En este piso duermen también los
celadores. Su pieza no es muy distinta a la de los jóvenes. Camas de hospital,
una pegada a la otra, una pava grande, quizás más vieja que los colchones y una
ventana enrejada. Su régimen laboral y
la falta de personal los obliga a pasar muchas veces cuarenta y ocho horas
seguidas en esa prisión. Comparten con
ese entorno navidades y cumpleaños. Se adaptan a él, aprenden sus códigos y
sobreviven según sus reglas. Ellos, en cierta forma, también están presos.
“Vivo encerrado acá dentro y algunos
pibes me llaman policía. Yo les digo donde ven el arma estúpidos. Puedo ser
cualquier cosa pero no soy policía. Si necesitan hablar, hago de psicólogo. Si
necesitan un abrazo, de padre. Si les pasa algo, me toca ser enfermero. Ojo, en
este lugar nada es color de rosa. Son bravos los pibes, algunos se llevaron a
varios encima, y los de arriba no mandan recursos. Cada vez somos menos, muchas
veces somos 3 para casi 30 pibes”, dice el celador Martín Herrera.

#### [REGISTROS DE DATOS]

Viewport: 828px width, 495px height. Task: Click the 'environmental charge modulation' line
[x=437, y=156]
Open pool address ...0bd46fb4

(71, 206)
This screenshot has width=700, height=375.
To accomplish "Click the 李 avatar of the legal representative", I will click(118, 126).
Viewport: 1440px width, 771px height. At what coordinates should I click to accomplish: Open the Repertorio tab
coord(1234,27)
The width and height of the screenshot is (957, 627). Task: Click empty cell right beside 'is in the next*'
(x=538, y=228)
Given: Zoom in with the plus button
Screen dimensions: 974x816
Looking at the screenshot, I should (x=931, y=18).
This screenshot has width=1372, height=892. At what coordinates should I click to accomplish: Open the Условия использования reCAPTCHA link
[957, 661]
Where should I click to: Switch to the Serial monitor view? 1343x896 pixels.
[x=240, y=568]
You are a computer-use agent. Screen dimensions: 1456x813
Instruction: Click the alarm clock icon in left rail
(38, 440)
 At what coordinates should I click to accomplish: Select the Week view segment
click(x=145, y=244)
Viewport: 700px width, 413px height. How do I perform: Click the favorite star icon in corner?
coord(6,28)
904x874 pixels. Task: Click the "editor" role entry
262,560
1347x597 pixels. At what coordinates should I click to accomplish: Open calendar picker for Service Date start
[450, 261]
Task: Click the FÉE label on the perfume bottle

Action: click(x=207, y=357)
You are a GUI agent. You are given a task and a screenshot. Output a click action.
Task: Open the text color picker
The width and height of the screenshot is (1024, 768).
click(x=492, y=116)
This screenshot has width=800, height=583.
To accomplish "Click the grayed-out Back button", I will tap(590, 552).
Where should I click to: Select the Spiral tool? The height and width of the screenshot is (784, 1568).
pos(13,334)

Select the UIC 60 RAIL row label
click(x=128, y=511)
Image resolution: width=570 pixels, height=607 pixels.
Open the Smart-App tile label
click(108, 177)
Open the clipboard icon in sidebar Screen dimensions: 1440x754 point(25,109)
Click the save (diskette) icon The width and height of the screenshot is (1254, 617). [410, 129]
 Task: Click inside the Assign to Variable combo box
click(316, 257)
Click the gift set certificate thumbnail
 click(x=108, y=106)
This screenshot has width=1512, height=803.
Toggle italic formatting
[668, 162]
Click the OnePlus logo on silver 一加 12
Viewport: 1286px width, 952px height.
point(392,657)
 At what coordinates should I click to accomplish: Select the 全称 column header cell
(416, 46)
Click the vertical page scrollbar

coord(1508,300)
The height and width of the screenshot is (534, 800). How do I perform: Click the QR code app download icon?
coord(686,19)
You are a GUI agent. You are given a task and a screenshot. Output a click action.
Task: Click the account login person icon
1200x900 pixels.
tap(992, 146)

#### [SUS INSTRUCCIONES]
Explique, en una a tres oraciones y según el fragmento sobre los celadores, por qué estos pasan muchas veces cuarenta y ocho horas seguidas en esa prisión. Las líneas provienen de una fuente distinta a la del fragmento.

#### [RESULTADO OBTENIDO]
Los celadores pasan muchas veces cuarenta y ocho horas seguidas en la prisión a causa de su régimen laboral y de la falta de personal.